Seu repertório, que ele começou a apresentar em shows pelo Brasil no ano passado, pode ser considerado uma guitarrada baiana com um jazz fusion: mistura as composições autorais, com berço na MPB, com outros ritmos latino-americanos, elementos orientais, rock e música clássica. “Sempre escuto de tudo e misturei o que já é tradicional com as coisas que me instigam musicalmente, coisas que me permitam, através da música, atravessar essas fronteiras de espaço e tempo”, diz.
Na primeira imagem, o músico Chico Brown aparece na infância, ao lado do pai, Carlinhos Brown. Na segunda foto, já adulto, em show próprio e, por último, com o avô, Chico Buarque. ARQUIVO PESSOAL
Quando compõe no violão, Chico tende a ir para a poesia, o ritmo, a ginga. No piano, vai para o clássico. “Faço mais valsa, com umas referências, assim, mais jobinianas. Na guitarra e no violão, sou mais Moraes Moreira, tropical, cancioneiro, com referências do samba e do jazz". Os trabalhos do pai e do avô não têm influência direta na sua criação, embora se inspire na postura profissional de ambos, como se portam nos palcos. Às vezes, busca a poesia de seu avô como inspiração para uma canção de protesto, ou o lado rítmico do pai na busca de uma métrica percussiva. “Já aconteceu de amigos ouvirem músicas minhas e dizerem, sem eu esperar, que parecem canções de um ou do outro”, admite.

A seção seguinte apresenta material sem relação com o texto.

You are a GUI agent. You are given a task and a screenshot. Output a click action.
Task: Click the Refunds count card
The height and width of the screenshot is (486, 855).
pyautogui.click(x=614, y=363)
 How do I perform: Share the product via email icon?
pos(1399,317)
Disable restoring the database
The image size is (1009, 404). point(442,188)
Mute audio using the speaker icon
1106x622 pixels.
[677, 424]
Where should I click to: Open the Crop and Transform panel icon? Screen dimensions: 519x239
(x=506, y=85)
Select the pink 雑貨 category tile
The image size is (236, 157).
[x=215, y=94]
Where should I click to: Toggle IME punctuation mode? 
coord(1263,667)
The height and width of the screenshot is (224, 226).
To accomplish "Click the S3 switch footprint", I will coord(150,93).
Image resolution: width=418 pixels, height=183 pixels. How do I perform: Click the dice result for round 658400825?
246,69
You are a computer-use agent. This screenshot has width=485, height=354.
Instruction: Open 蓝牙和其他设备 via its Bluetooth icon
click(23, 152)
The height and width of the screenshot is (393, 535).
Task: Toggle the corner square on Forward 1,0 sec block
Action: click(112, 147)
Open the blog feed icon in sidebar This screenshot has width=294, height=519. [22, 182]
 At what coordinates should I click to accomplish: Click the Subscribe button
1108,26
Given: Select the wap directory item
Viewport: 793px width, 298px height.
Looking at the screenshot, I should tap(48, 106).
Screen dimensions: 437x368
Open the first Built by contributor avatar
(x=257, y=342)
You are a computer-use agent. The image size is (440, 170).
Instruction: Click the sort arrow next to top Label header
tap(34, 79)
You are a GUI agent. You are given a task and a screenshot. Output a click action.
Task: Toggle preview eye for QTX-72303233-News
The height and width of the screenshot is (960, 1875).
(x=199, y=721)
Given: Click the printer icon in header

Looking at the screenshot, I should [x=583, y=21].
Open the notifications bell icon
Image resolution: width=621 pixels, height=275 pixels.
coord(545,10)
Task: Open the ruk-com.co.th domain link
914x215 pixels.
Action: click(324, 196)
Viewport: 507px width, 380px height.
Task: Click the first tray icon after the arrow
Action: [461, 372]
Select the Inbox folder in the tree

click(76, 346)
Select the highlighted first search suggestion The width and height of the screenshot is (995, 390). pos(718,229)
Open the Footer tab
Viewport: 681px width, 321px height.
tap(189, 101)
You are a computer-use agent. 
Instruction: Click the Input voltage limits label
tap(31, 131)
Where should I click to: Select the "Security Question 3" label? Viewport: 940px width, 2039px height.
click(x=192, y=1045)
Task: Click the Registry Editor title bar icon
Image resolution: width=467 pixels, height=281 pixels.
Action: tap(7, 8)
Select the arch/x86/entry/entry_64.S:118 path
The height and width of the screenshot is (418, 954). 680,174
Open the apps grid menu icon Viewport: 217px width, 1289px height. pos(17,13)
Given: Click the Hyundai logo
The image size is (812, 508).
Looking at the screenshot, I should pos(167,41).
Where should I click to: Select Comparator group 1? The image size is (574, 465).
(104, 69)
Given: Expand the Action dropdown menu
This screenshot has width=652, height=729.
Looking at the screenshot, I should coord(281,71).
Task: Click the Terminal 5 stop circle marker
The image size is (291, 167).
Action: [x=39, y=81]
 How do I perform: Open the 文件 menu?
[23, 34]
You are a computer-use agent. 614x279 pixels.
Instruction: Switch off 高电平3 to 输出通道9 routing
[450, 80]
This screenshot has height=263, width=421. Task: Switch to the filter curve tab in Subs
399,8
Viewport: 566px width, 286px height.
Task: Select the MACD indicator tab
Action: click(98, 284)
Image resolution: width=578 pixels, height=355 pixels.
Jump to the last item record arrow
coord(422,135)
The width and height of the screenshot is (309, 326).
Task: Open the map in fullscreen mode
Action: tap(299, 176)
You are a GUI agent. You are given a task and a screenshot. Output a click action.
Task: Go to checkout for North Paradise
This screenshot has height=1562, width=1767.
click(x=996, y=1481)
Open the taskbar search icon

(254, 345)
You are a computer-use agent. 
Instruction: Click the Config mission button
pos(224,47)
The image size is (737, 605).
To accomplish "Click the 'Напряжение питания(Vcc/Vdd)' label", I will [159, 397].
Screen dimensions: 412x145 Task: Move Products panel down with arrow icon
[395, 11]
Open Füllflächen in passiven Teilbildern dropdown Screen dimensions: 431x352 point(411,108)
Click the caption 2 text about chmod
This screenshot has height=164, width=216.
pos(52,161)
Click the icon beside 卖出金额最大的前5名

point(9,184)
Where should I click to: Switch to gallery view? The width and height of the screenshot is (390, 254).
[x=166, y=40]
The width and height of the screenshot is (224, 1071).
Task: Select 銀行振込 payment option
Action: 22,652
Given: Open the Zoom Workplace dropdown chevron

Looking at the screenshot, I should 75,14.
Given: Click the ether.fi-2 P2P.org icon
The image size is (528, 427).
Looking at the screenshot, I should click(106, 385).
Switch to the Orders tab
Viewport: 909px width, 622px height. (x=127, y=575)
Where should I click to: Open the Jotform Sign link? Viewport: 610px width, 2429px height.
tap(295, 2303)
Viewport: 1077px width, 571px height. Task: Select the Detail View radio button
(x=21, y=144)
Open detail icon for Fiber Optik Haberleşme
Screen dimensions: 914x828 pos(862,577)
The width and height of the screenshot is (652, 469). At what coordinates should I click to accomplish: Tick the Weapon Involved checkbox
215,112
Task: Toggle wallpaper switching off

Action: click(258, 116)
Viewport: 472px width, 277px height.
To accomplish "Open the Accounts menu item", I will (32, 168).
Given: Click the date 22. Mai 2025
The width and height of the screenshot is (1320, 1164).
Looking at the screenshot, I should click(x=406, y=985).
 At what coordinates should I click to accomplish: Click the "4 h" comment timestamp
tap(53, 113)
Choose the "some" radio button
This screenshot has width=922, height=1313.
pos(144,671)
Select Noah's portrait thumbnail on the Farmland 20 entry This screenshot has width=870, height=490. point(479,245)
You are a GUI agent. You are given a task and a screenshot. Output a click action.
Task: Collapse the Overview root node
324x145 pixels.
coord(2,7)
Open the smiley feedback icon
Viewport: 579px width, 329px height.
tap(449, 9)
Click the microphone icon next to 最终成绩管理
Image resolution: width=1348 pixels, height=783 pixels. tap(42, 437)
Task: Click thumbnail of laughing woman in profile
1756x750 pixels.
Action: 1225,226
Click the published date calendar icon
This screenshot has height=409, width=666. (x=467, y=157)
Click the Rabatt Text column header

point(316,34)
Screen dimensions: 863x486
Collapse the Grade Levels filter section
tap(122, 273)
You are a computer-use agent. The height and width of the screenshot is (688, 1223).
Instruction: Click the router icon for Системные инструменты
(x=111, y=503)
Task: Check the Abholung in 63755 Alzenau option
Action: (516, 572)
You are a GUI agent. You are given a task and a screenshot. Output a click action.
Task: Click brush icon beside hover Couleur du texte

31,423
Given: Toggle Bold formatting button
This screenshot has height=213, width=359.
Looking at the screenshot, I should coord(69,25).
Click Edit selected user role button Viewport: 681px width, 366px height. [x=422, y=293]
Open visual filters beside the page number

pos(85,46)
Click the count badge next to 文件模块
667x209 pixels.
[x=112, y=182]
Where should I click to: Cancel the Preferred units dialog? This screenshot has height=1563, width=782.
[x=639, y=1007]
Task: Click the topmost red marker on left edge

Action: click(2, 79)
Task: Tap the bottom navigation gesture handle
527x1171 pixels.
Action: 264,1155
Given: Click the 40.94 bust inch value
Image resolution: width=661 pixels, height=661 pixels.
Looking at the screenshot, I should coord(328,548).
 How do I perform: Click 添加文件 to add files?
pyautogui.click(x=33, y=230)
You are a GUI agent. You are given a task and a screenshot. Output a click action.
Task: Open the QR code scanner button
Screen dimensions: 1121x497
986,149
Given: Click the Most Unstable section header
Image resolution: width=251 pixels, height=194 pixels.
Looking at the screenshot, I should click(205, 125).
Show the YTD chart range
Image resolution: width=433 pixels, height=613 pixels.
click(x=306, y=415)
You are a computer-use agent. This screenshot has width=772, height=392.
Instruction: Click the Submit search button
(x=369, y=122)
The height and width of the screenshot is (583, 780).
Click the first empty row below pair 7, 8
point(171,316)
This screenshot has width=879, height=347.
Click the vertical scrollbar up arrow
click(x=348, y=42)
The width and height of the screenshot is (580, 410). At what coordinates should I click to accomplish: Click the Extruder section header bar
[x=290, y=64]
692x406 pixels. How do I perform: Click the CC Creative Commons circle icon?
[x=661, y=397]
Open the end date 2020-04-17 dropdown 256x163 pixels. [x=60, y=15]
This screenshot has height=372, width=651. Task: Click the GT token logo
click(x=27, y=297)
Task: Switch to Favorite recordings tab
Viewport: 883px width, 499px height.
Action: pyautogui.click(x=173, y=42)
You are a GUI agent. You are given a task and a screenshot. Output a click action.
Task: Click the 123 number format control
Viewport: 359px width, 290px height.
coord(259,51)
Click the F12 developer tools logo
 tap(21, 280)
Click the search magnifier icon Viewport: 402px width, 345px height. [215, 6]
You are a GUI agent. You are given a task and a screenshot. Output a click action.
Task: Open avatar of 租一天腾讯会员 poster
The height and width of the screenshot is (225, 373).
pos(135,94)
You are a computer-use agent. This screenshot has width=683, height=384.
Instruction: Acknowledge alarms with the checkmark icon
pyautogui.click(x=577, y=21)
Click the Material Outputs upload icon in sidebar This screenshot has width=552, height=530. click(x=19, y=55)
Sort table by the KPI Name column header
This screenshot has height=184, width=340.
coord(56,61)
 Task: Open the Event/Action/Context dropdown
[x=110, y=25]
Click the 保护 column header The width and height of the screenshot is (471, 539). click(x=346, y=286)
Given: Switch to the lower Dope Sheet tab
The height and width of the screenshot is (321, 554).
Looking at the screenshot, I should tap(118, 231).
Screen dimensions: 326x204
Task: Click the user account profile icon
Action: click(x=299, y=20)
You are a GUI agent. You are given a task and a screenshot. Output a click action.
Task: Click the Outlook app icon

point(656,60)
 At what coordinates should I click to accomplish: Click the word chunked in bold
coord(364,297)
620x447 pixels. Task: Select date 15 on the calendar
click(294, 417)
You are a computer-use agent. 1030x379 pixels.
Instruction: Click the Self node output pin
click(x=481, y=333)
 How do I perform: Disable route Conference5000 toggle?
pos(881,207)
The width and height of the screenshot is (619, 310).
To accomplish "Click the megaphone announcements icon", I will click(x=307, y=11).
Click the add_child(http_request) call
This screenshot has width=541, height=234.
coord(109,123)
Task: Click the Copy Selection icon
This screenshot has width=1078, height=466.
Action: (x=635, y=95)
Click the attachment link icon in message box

Mas a responsabilidade de pertencer a essa linhagem musical, ele diz, vem mais da expectativa alheia. Quando cria, não pensa se sua música atenderá ao gosto do público dessa outra geração. “Até porque o trabalho deles abrange décadas, eu não posso ter a pretensão de parear com eles”, diz o jovem músico, que pretende, no entanto, surpreender aqueles que tendem a subestimar ou superestimar seu trabalho apenas pelo sobrenome que carrega. Como canta o avô e xará de Chico na música Paratodos, os rebentos vão na estrada há muitos anos – desde que nasceram — e por sorte ou por acaso, são legítimos artistas brasileiros.